Aceh Tak Perhatikan Sektor Perikanan Laut

Aceh Tak Perhatikan Sektor Perikanan Laut

Kapal trawl asing sering masuk curi ikan.

 

BANDA ACEH – Pemerintah Aceh hingga saat ini belum memperhatikan pengembangan perikanan dan kelautan. Dibandingkan bidang perikanan dan kelautan, pemerintah Aceh lebih sibuk mengurus pengelolaan minyak dan gas (migas) di wilayah 12 mil sampai 200 mil Laut Aceh.

Sekjen Jaringan Koalisi untuk Advokasi Laut Aceh (Kuala), Marzuki, Jumat (28/11), mengatakan hingga saat ini, pengembangan bidang kelautan dan perikanan belum menjadi prioritas pemerintah Aceh. Bahkan, pengelolaan perikanan dan kelautan di provinsi paling barat Indonesia itu dibiarkan semrawut.

“Pemerintah Aceh selama ini lebih fokus atau lebih memprioritaskan pengelolaan migas di wilayah kewenangan 12 mil sampai ke 200 mil Laut Aceh, dengan pembagian hasil 70:30, yang sekarang lagi panas-panasnya dibahas pemerintah Aceh dan pemerintah pusat. Sementara itu, bidang perikanan dan kelautan dibiarkan terbengkalai,” ujar Marzuki.

Marzuki menyebutkan, perikanan dan kelautan merupakan tempat sebagian besar masyarakat Aceh menggantungkan hidup. Jika dikelola dengan baik, akan meningkatkan pendapatan Provinsi Aceh. “Sebagian besar masyarakat Aceh mencari nafkah di laut, baik dengan menggunakan kapal 5 GT sampai 40 GT,” ucapnya.

Marzuki menyatakan, akibat pengelolaan perikanan dan kelautan yang tidak serius, menyebabkan banyak pencurian ikan yang terjadi di Laut Aceh. Tidak hanya itu, penangkapan ikan dengan menggunakan alat tangkap ilegal juga sangat marak terjadi di Laut Aceh. “Pihak yang menangkap ikan secara ilegal, baik itu menggunakan trawl atau pukat harimau dan bom, tidak dilakukan nelayan lokal, tapi nelayan luar Aceh, baik dari Sumatera Utara, maupun kapal asing dari Thailand dan beberapa negara lainnya,” kata Marzuki.

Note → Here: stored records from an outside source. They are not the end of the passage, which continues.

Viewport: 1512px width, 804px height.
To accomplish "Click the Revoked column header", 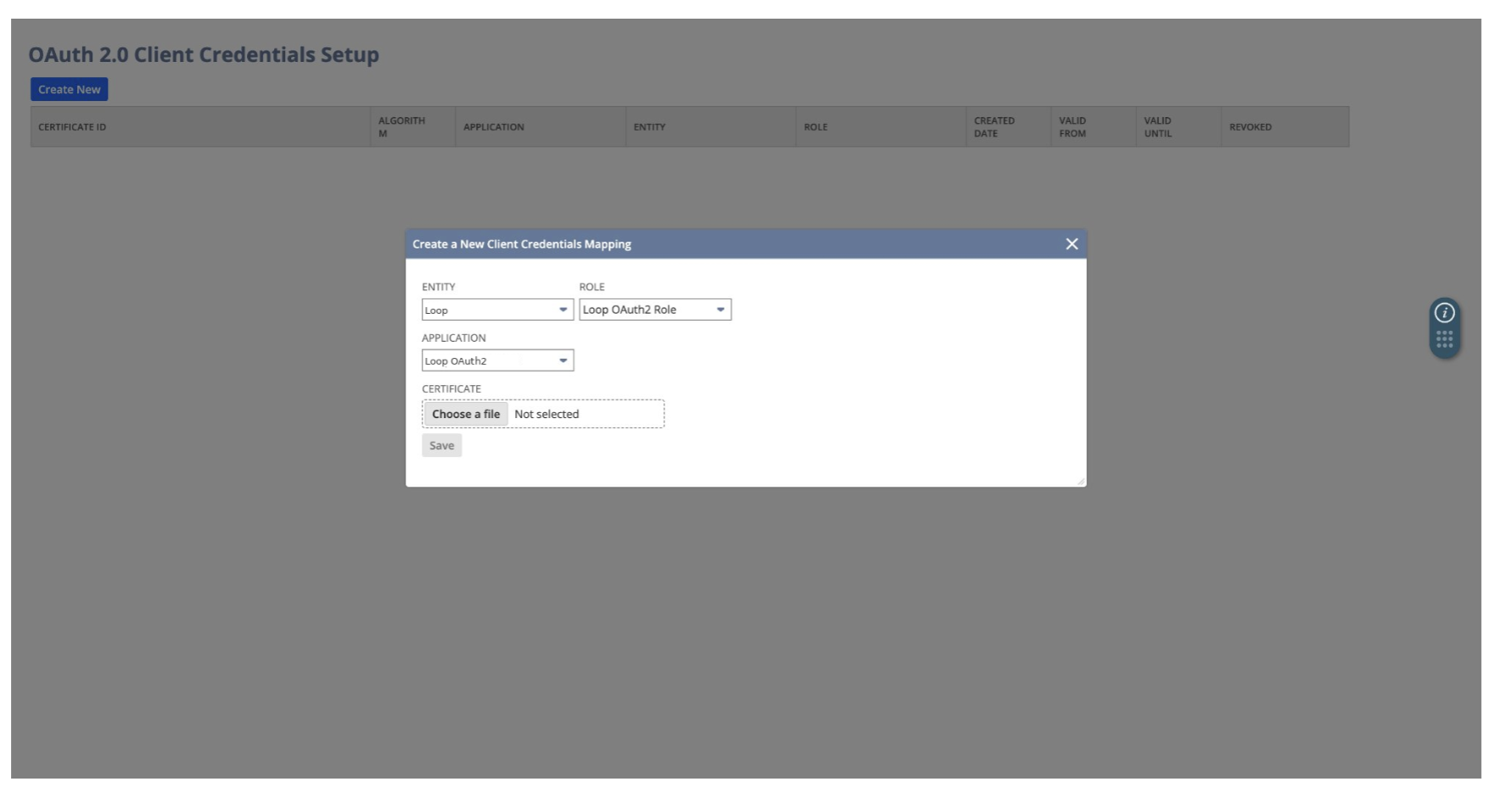I will point(1250,127).
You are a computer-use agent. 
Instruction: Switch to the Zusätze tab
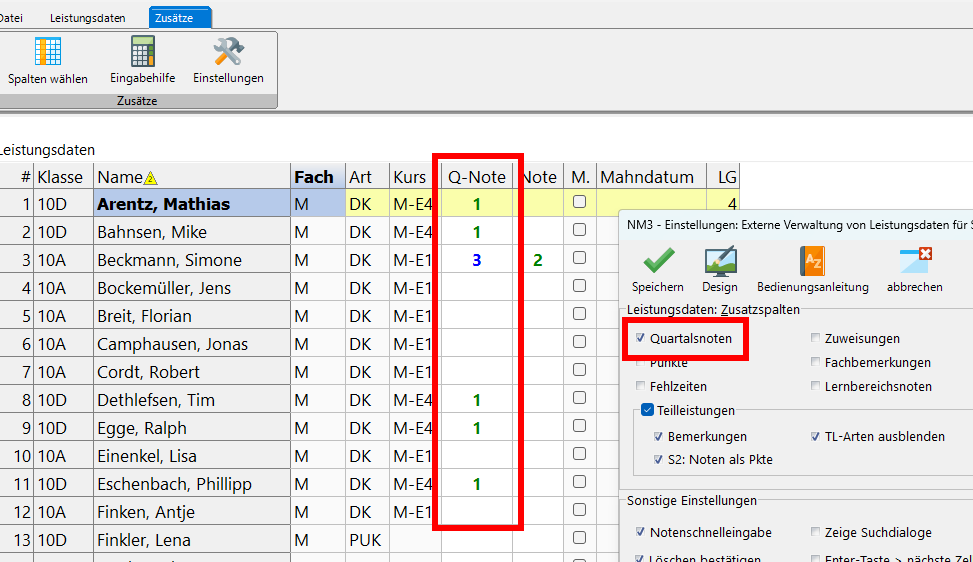tap(173, 17)
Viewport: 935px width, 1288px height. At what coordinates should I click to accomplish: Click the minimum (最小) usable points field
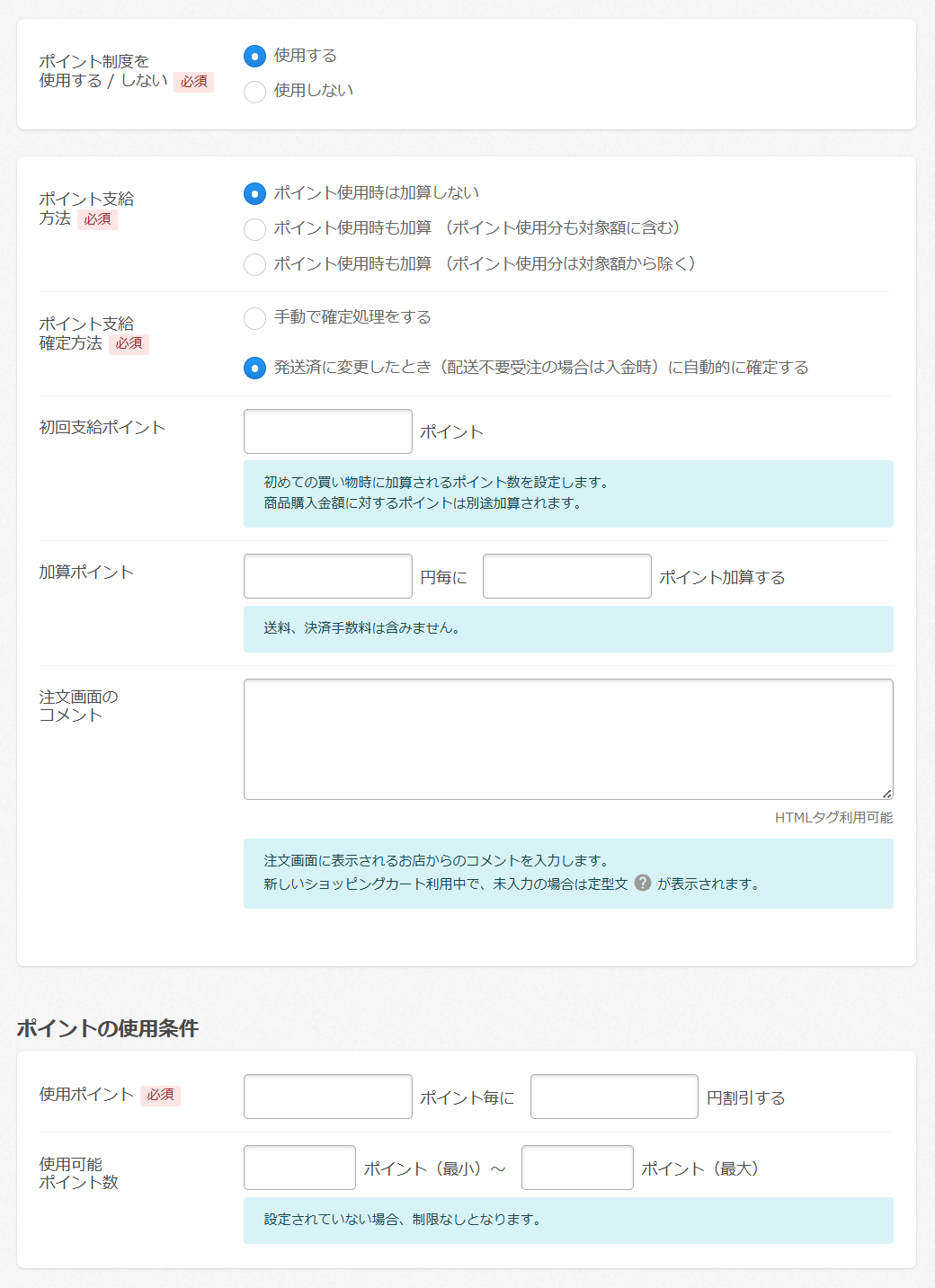(x=299, y=1168)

Ia menambahkan, kapal trawl milik asing, khususnya dari Thailand, masuk ke perairan Aceh dengan menyamar menjadi nelayan lokal. Kapal tersebut mengganti bendera mereka dengan bendera Indonesia dan mengubah nama kapal seperti nama kapal nelayan lokal. “Umumnya mereka beroperasi pada malam hari sehingga tidak mudah ditangkap aparat keamanan.

Namun, jika dalam operasi melibatkan nelayan lokal, nelayan pasti mudah mengenali kapal negara lain karena bentuknya berbeda dengan kapal nelayan lokal,” tutur Marzuki.

Sejumlah nelayan di Provinsi Aceh juga menyebutkan hal yang sama. Hingga saat ini, banyak kapal nelayan asing masih mencuri ikan di perairan Aceh. Selain itu, kapal nelayan asing merusak Laut Aceh dengan pukat harimau atau trawl. Bustami, salah satu nelayan di Idi Rayeuk, Kabupaten Aceh Timur, Provinsi Aceh, meminta Menteri Kelautan dan Perikanan Susi Pudjiastuti menangkap kapal asing tersebut. Hal itu karena akibat kegiatan mereka, Laut Aceh telah rusak. Penghasilan nelayan lokal pun mulai berkurang.

“Kapal trawl asing yang masuk ke perairan Aceh umumnya berasal dari Thailand. Akibat ulah mereka, terumbu karang di lautan Aceh rusak. Kami meminta menteri kelautan dan perikanan segera menindak pencuri ikan dari negara asing tersebut,” ucap Bustami.

Penangkapan ikan dengan menggunakan kapal trawl tidak hanya terjadi di perairan wilayah timur Aceh. Di pantai barat dan selatan Aceh, seperti Kabupaten Singkil, Simeulu, Aceh Selatan, dan Nagan Raya juga sering didatangi nelayan asal Sumatera Utara yang memakai pukat harimau. Nelayan Singkil Utara, Dedi menyebutkan, kapal trawl yang sering mencuri ikan di perairan Singkil dan sekitarnya berasal dari Sibolga, Provinsi Sumatera Utara.